2nd Speaker of the Nebraska Legislature
- In office 1939–1940
- Preceded by: Charles J. Warner
- Succeeded by: Rufus M. Howard

Member of the Nebraska Legislature from the 24th district
- In office 1937–1941
- Preceded by: Office created
- Succeeded by: Stanley A. Matzke

Member of the Nebraska House of Representatives
- In office 1933–1937

Personal details
- Born: May 27, 1890 Ulysses, Nebraska, U.S.
- Died: May 2, 1982 (aged 91) Lincoln, Nebraska, U.S.
- Party: Democratic

= William Diers =

American Democratic party politician

William Henry Diers (born Ulysses, Nebraska, May 27, 1890; died Lincoln, Nebraska, May 2, 1982) was an American Democratic party politician, businessman, and public servant. He served as Speaker of the unicameral Nebraska Legislature in 1939.

==Family==
Diers was the son of Martha (Barnes) Diers (1862–1931) and Herman Diers (1860–1926), a banker and general store owner from Gresham, Nebraska. Herman Diers served in the Nebraska House of Representatives from 1901 to 1903 and the Nebraska Senate from 1909 to 1911. William Diers' younger brother Herbert Kenneth Diers (1896–1975) served five terms in the unicameral Nebraska Legislature (1951–1957, 1959–1963). William Diers graduated from York High School in York, Nebraska, and attended the University of Nebraska from 1909 to 1911. He and his brother continued to operate the family store following their father's death in 1926.

==Career==
A Democrat, Diers was elected to the Nebraska House in 1933 and 1935. Thereafter, the Nebraska Legislature was changed to a unicameral body, and Diers was elected to it in 1936 and 1938. In the 1939 session, he was elected Speaker.

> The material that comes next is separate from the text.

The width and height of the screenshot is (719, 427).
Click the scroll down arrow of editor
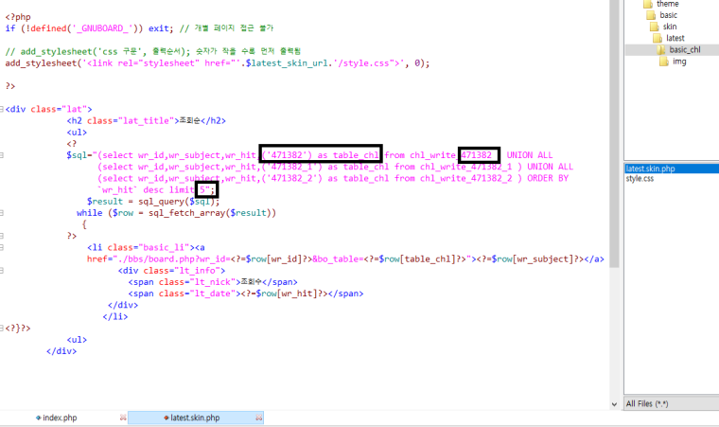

In 1940 Diers ran for lieutenant governor of Nebraska. He won a narrowly divided, five-way Democratic party primary with 23.85% of the vote but was defeated in the general election by Republican William E. Johnson. He then went to work as a lobbyist.

In 1947 Diers was appointed by Republican governor Val Peterson to the State Board of Control, which operated the state's prisons and mental hospitals. The three members of the board had just resigned due to a scandal, and Peterson selected Diers over the candidate proposed by the Democratic state committee, Frank Sorrell, Peterson's opponent in the 1946 gubernatorial election. Diers was elected vice chairman and later chairman. He served on the board until 1955.

Diers was a candidate for lieutenant governor again in 1964 and received 4.36% of the vote in a crowded Democratic primary.

==Personal life==
Diers married Marjorie Berryhill (1893–1990) on November 29, 1916; they had two children. Diers and his wife are buried in Cedar Lawn Cemetery in Gresham.